PURPOSE:  Non-small cell lung cancer (NSCLC) continues to have high incidence and mortality in the United States. Although surgical resection is theoretically curative for early stage disease, 5-year survival rates are not ideal, possibly due to inaccurate non-invasive staging.

METHODS:  Using TreeAge 8.0 software, we constructed a cost-effectiveness model from a payer standpoint. The existing literature was reviewed, including: recent ACCP guidelines for staging and treatment; meta-analyses for PET, mediastinoscopy, and endoscopic ultrasound (EUS); as well as Medicare reimbursement data for 2008. The model was constructed to include a non-invasive arm with routine PET followed by confirmatory mediastinoscopy in the event of a positive scan, or else lobectomy in the event of a negative scan. The invasive arm included routine mediastinoscopy plus EUS without routine PET, followed by lobectomy in the event of negative results.

Given material:
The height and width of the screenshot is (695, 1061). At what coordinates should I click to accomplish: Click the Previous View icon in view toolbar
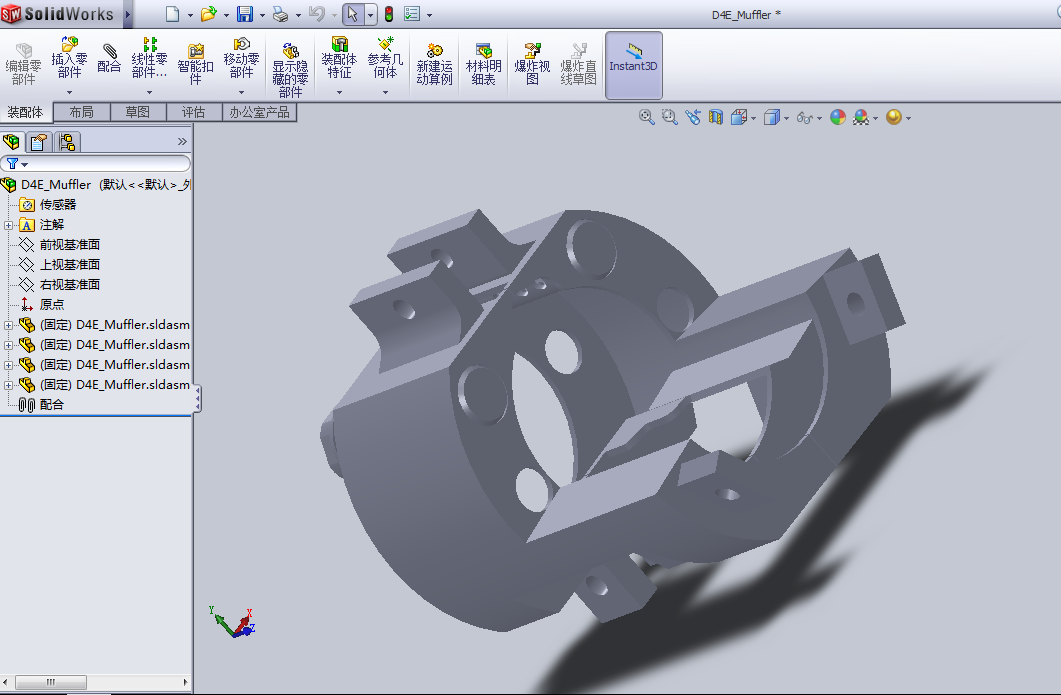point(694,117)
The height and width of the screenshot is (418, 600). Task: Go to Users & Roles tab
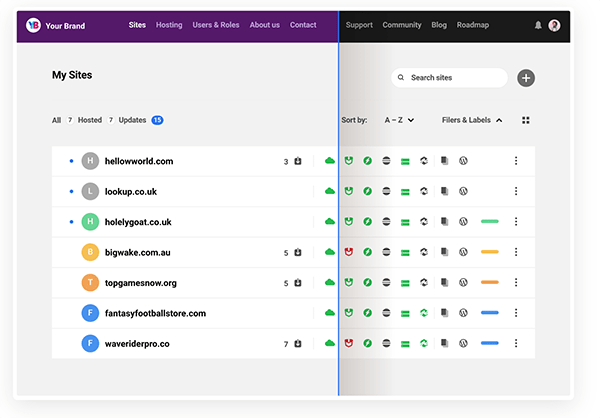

Directions:
a - Take the lung cancer abstract from "METHODS:  Using TreeAge" to "of negative results." and write it out again, swapping "lobectomy" for "segmentectomy".
b - Carry the lung cancer abstract on by writing the part that comes after its last sentence.

Responses for each task:
a -
METHODS:  Using TreeAge 8.0 software, we constructed a cost-effectiveness model from a payer standpoint. The existing literature was reviewed, including: recent ACCP guidelines for staging and treatment; meta-analyses for PET, mediastinoscopy, and endoscopic ultrasound (EUS); as well as Medicare reimbursement data for 2008. The model was constructed to include a non-invasive arm with routine PET followed by confirmatory mediastinoscopy in the event of a positive scan, or else segmentectomy in the event of a negative scan. The invasive arm included routine mediastinoscopy plus EUS without routine PET, followed by segmentectomy in the event of negative results.

b -
RESULTS:  Using the base-case patient with biopsy-proven NSCLC and 30% probability of N2 disease, the invasive arm cost $7,443 for an average life expectancy (LE) of 4.392 years, while the non-invasive arm cost $8,062 for average LE of 4.394 years, yielding a cost difference of $619 per patient. The incremental cost-effectiveness ratio for routine PET was $309,500 for each life-year gained. A sensitivity analysis that varied costs by 50% and N2 prevalence from 0% to 60% consistently favored the invasive strategy.

CONCLUSION:  Routine mediastinoscopy plus EUS without the use of PET scan for the accurate staging of NSCLC is more cost-effective compared to a non-invasive approach. Most of the savings occur from eliminating unnecessary lung resections with post-surgical hospitalizations for occult mediastinal disease, as well as avoiding PET altogether in the entire cohort.

CLINICAL IMPLICATIONS:  The invasive staging approach saves resources, avoids unnecessary lobectomies, and results in equivalent life-year outcomes in a time when emerging technologies are being evaluated for comparative effectiveness.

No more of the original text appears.